Meat consumption and your risk of diabetes

Cooking meat properly, along with substituting other proteins, can help to reduce your risk of type 2 diabetes.

Meat on a grill.
Photo: Pexels/Desativado.

For many, meat is considered a staple in the diet and may be the main dish with other foods added as sides. This is known typically as a “Western-based” diet. Meat provides our bodies with a good source of protein and can be prepared in a multitude of ways including baking, frying, grilling and broiling. With creativity, meat can take on many different flavors and textures from spicy and tangy to blackened and charred. But does meat consumption increase our risk for diabetes?

A study conducted in 2014 and published through the National Institute of Health (NIH), followed multiple cohorts of men and women for over two decades collecting data related to their consumption of meat, which included red meat, processed meat and chicken. There are several ways that meat consumption may contribute to diabetes. According to researchers, the nitrates and preservatives in processed meats can damage cells in the pancreas which are involved in insulin production. Red meat contains a high amount of “heme” iron, which can contribute to oxidative stress and inflammation. This study concluded that the consumption of meat is consistently associated with an increased risk of diabetes.

A recent study conducted in 2018, through the Harvard School of Public Health, found that the way red meats are cooked is consistent with the risk of diabetes in a person. Based on data from over 289,000 adults followed for 12 to 16 years, researchers found that there was 1.5 times more opportunity for type 2 diabetes when red meats, chicken and processed meats were eaten after being cooked at high temperatures. This high temperature cooking method is representative of charring the food through grilling and open-fire cooking. This was compared to people that ate meat cooked until lightly browned. The exact reason for the increase is unclear but researchers cite that the chemicals produced from charring could cause an inflammatory effect in the body affecting insulin production and usage. The fact that there was an increased risk of weight gain and obesity from eating foods cooked at high temperatures also may contribute to increase the diabetes risk.

Red meat is generally classified as meat with higher myoglobin levels and is mostly found in four-legged mammals like cattle, pig, lamb, horse and goat. Red meat generally contains higher levels of saturated fatty acids and cholesterol which contribute to cardiovascular disease.

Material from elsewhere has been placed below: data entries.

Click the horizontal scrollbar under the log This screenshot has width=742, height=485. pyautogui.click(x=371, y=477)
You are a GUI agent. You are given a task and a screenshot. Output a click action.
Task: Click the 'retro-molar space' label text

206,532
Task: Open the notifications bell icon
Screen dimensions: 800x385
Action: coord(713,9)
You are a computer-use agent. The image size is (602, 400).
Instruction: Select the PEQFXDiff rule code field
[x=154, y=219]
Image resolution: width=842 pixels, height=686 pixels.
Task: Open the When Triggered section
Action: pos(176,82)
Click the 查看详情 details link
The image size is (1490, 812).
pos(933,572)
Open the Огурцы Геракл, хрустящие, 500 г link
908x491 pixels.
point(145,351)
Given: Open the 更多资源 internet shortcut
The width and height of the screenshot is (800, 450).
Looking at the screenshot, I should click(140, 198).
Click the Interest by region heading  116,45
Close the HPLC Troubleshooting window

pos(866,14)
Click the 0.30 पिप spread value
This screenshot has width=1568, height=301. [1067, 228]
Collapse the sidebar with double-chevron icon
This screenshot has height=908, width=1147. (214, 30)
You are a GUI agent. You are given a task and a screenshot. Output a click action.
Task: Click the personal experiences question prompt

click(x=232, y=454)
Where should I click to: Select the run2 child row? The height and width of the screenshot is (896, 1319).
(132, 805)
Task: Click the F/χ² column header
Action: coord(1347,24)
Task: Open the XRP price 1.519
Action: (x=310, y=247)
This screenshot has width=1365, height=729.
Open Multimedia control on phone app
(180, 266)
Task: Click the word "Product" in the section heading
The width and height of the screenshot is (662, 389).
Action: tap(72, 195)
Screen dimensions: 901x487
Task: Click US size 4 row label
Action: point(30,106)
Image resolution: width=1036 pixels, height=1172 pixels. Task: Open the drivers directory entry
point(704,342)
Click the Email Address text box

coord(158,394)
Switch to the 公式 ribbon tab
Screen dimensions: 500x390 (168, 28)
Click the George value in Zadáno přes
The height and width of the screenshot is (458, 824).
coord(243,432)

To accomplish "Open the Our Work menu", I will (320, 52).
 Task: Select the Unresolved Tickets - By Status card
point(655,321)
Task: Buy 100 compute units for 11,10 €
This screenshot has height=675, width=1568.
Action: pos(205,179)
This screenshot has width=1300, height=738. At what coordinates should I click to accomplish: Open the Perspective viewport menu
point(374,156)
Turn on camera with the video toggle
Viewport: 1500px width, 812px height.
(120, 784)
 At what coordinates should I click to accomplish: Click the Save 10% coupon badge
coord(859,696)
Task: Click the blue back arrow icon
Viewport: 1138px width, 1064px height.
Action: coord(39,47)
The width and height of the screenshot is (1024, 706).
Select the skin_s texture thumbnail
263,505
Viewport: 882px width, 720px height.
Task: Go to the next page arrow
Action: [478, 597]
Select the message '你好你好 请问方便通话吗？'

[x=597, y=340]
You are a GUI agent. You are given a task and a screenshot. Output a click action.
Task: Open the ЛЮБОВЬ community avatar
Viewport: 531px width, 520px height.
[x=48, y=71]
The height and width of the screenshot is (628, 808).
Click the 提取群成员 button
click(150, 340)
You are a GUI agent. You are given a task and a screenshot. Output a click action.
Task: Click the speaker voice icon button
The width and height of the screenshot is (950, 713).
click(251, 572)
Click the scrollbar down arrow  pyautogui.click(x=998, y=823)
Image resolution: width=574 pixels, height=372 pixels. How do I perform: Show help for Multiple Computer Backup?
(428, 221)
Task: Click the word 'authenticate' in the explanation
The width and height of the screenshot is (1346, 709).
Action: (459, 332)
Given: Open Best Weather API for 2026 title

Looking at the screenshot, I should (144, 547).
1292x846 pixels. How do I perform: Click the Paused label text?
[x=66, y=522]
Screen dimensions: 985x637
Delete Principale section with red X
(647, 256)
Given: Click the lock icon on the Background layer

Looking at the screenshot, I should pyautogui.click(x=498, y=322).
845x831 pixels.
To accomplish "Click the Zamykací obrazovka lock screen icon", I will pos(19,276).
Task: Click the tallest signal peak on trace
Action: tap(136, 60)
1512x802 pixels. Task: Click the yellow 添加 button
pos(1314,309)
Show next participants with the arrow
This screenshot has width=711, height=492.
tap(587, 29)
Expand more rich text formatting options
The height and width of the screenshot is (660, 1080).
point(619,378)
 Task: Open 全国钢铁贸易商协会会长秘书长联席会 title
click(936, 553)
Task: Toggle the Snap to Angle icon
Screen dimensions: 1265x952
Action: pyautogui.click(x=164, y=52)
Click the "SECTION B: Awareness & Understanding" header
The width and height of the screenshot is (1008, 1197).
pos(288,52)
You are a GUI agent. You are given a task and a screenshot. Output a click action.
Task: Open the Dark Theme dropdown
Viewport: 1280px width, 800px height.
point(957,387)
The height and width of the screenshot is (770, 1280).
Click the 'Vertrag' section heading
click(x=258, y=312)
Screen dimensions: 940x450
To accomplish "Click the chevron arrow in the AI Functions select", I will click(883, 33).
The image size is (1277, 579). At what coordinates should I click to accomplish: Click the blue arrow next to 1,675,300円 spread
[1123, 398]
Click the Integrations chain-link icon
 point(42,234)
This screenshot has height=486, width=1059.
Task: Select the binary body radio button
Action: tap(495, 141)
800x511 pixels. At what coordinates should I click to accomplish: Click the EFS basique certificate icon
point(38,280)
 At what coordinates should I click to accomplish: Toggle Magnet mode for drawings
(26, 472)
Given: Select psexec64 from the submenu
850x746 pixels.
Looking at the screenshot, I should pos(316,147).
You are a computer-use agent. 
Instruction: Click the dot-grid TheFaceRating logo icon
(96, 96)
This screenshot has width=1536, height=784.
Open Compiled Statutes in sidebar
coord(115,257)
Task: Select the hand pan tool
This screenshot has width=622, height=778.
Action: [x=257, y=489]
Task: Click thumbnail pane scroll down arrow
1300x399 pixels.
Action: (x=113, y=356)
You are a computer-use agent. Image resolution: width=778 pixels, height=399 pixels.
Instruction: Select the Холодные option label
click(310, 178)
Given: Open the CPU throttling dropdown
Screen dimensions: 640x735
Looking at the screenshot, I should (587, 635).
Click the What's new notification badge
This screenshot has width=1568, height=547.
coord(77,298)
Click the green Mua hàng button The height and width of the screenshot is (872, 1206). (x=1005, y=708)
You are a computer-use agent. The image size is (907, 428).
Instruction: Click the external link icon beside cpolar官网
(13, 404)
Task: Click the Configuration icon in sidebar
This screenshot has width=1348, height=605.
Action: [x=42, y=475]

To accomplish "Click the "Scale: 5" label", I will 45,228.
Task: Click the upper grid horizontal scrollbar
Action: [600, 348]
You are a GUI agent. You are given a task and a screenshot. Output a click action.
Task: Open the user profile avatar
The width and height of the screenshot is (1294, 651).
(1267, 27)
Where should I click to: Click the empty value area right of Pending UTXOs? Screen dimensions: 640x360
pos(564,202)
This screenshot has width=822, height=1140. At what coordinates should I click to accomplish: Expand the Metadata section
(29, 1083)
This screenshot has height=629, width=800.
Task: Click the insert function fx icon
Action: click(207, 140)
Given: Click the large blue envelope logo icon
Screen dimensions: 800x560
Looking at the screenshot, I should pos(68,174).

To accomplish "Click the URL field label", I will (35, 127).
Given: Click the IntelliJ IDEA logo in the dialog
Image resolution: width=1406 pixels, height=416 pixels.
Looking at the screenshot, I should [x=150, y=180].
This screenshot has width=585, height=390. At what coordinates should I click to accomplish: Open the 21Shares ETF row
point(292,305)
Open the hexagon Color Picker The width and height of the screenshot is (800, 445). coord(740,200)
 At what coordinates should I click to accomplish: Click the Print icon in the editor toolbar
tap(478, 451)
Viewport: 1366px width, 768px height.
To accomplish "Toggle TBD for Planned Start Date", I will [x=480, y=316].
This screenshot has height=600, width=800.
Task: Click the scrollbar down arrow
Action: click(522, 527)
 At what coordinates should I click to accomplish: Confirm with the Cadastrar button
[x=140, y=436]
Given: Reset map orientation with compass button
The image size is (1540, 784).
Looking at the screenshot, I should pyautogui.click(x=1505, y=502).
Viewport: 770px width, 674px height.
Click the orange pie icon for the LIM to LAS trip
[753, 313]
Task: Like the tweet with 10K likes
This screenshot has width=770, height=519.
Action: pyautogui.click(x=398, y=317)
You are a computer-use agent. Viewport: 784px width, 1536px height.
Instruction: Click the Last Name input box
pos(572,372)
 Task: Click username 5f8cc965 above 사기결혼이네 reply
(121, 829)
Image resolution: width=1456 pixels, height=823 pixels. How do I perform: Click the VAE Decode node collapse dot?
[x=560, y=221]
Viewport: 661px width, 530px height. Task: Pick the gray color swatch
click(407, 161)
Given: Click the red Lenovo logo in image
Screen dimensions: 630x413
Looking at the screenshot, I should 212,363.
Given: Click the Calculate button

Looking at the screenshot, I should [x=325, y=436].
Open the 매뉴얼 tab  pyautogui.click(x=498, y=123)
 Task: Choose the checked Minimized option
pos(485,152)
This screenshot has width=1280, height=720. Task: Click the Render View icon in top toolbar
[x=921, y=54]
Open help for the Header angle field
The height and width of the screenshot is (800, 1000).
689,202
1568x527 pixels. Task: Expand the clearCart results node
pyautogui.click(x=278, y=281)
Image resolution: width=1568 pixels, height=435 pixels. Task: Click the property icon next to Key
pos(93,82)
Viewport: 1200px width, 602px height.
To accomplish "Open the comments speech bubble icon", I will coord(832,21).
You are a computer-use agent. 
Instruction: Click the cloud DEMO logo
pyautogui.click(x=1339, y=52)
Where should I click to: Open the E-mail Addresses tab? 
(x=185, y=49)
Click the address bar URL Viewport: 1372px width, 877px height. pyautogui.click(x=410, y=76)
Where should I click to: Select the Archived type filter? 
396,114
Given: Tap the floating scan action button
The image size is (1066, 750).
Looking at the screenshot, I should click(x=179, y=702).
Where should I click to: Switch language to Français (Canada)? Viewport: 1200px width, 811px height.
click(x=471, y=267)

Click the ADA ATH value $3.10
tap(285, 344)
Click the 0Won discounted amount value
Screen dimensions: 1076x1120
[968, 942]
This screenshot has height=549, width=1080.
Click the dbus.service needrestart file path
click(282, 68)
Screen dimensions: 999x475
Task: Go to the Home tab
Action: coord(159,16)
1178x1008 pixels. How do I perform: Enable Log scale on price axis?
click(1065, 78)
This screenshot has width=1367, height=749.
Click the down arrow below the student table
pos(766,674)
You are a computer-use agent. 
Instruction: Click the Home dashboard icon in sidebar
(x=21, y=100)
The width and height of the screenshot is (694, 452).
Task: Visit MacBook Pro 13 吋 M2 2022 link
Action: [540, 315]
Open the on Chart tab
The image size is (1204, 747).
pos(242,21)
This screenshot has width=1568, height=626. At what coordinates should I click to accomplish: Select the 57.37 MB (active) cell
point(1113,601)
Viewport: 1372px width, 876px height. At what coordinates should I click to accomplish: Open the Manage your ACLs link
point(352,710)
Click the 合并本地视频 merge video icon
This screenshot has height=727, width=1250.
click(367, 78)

Should you cut meat from your diet if I you are at risk or have type 2 diabetes? According to the American Diabetes Association, decreasing the amount of red meat and processed meat in your diet because of the higher saturated fat and salt amounts is recommended. Try to choose the leanest variety of these meats if you decide to consume them. Include poultry, fish and seafood and don’t forget about non-protein choices like dried beans. Remember, to read food labels for carbohydrate content. Incorporating physical activity on a regular basis is also a great choice to reduce the risk of and manage type 2 diabetes.